John Joseph “J.J.” Bittenbinder was a former Chicago police detective and Cook County sheriff’s investigator who became nationally known for dispensing crime prevention tips in seminars and on television.
Bittenbinder, 80, died of natural causes on May 26 at his home, said his wife, Sally. He had been a resident of Argyle, Wisconsin.
Born in Buffalo, New York, and raised Lincoln Park, Bittenbinder attended DePaul Academy, his wife said. He served in the Marines and then managed a retail store, where he was stabbed four times by a thief who he chased from the store, he told the Tribune in 1993.
Seeking a transfer to a store in a safer neighborhood, Bittenbinder was offered a position in Detroit. Instead, he took the police exam and joined the Chicago Police Department in 1971. Five years later, he passed his detective examination, and after that, he began investigating homicides and other violent crimes, he told the Tribune in 1993.

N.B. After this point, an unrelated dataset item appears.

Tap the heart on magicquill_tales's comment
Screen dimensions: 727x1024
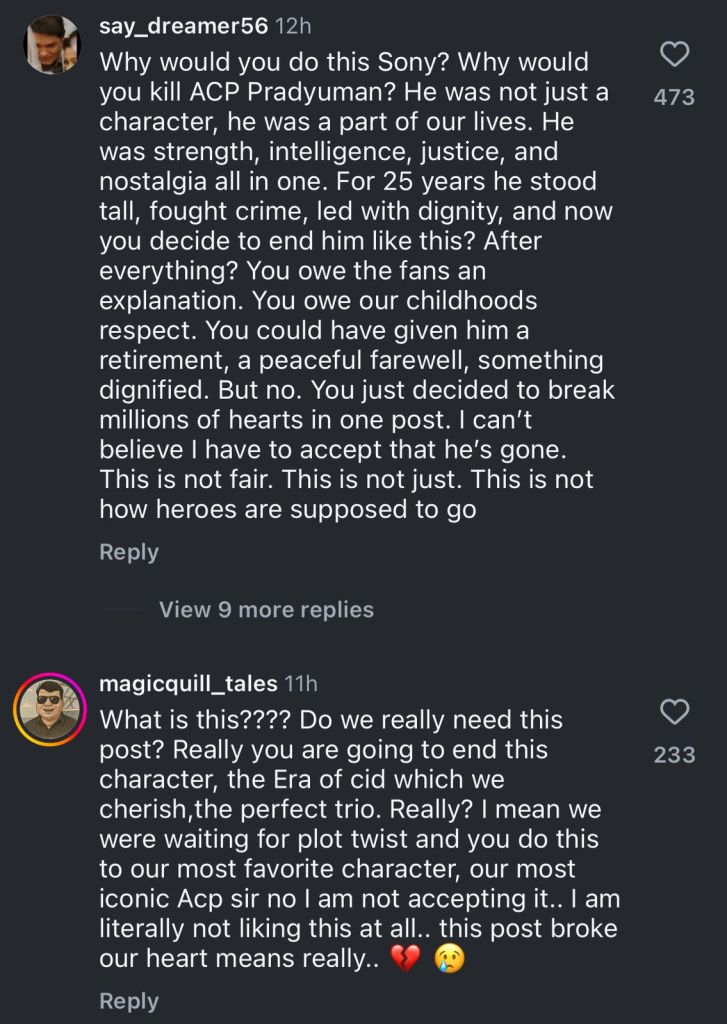[676, 711]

Bittenbinder investigated many of the city’s major murder cases starting in 1976, and was the department’s liaison to the Illinois attorney general’s office during the 1982 Chicago Tylenol killings.
“I’ve handled triple murders, double murders, and murder-suicides,” he told the Tribune in 1993. “I’ve had ’em stabbed, shot, stomped and strangled. They’ve fallen out of windows and through the ice.”
In 1982, Bittenbinder made his first speech about safety in front of a civic group in the Wrigleyville neighborhood after a serial rapist was loose.
“Department policy is you don’t discuss a pending case because you never know when the bad guy might be in the audience,” he told the Tribune in 1993. “But I had to tell people something. So I started talking about how not to be picked as a crime victim, how to make your home safer, and so on.”
Bittenbinder cut a striking figure, sporting a bushy mustache below a full head of hair and employing colorful — and at-times salty — language. Soon he started receiving calls for more such assignments.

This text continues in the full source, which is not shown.